The Food and Drug Administration, the nation’s regulator of food, medical devices and medicines, is the obvious candidate to lead in setting the rules for AI in health care.

But it’s going to need help.

That’s what FDA Commissioner Robert Califf said at the Consumer Electronic Show in Las Vegas on Wednesday.

Building a system capable of monitoring the algorithms that undergird AI products as they evolve would require doubling the agency’s size.

But Califf doesn’t foresee that and said he’s working to enlist a “community of entities” to assess and certify algorithms.

“There’s a lot at stake as to whether we can develop societal accountability for this,” he said.

What’s next? Califf said the certification process should aim to root out bias in algorithms in all its potential forms involving race, sex, geography and wealth.

Even so: Califf’s not a doomsayer. He foresees AI shedding light on deficiencies in the health care system and helping to fix them.

“One of the greatest opportunities in AI is to get the gatekeepers out of the way right now who are suppressing a lot of information that would show the problems,” he said.

FORWARD THINKING

Vacant buildings

Poverty's among the social factors that affect health. | M. Scott Mahaskey/POLITICO

So-called social determinants — from employment to housing to a lack of transportation — are linked to significant differences in health outcomes.

Researchers say in a new study that AI could help doctors identify the risks and counteract the danger they pose.

How so? AI systems can take information from doctors’ notes and turn it into structured data that helps determine who needs help with basic needs, said Dr.
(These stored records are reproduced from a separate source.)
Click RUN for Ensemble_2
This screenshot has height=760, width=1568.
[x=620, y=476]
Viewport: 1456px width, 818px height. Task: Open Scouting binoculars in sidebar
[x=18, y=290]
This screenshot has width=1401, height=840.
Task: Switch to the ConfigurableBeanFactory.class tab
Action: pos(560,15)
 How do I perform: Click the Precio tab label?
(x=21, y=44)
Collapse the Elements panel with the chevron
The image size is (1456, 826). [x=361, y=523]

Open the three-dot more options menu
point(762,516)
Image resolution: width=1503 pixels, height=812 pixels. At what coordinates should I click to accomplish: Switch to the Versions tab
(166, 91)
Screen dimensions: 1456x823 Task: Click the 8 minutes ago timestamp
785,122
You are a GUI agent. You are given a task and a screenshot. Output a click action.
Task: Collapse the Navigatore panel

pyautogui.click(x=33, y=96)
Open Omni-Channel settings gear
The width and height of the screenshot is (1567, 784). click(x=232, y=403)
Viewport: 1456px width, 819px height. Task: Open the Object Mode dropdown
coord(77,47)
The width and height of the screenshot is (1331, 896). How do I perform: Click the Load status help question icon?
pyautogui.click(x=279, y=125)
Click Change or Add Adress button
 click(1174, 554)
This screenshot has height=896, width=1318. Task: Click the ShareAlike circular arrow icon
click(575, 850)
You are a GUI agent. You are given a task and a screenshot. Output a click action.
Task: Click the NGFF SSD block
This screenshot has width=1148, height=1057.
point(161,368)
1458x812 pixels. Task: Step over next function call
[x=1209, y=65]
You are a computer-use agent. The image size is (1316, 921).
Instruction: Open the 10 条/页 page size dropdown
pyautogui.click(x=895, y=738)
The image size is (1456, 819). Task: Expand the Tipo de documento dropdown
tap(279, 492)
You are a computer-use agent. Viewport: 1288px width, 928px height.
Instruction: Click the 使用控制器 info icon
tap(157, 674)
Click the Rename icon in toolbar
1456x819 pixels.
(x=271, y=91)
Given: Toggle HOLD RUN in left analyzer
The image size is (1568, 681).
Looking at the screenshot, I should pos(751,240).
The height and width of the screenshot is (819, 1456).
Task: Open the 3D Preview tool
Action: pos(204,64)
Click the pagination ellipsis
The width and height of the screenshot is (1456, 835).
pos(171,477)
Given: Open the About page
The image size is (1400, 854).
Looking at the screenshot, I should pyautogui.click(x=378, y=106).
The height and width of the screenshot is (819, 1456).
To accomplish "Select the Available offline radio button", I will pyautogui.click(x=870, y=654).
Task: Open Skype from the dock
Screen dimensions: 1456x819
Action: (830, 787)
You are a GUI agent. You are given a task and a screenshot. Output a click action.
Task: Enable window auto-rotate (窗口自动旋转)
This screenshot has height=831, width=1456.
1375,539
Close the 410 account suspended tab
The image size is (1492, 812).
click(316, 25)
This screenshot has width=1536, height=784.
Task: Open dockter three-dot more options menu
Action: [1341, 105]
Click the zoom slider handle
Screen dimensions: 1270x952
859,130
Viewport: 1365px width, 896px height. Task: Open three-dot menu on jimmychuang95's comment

Danielle Bitterman, a radiation oncologist at Dana-Farber Cancer Institute who was a study author.

The research published today in npj Digital Medicine relied on a specialized language model that could identify nearly 94 percent of patients in situations that negatively impacted their health, the authors said. In comparison, current diagnostic codes included that information for about 2 percent of patients.

By reviewing the data, doctors could connect their at-risk patients to resources, the researchers suggested.

Without having structured data, trying to find information can often be “a little bit of a needle-in-a-haystack” search, said Bitterman.

Even so: The tools could perpetuate or exacerbate bias in the health system without proper oversight, Bitterman said.

By working to fine-tune the model to find social determinants of health, researchers are getting a better sense of how bias is put into systems — and perhaps how to better address it, she said.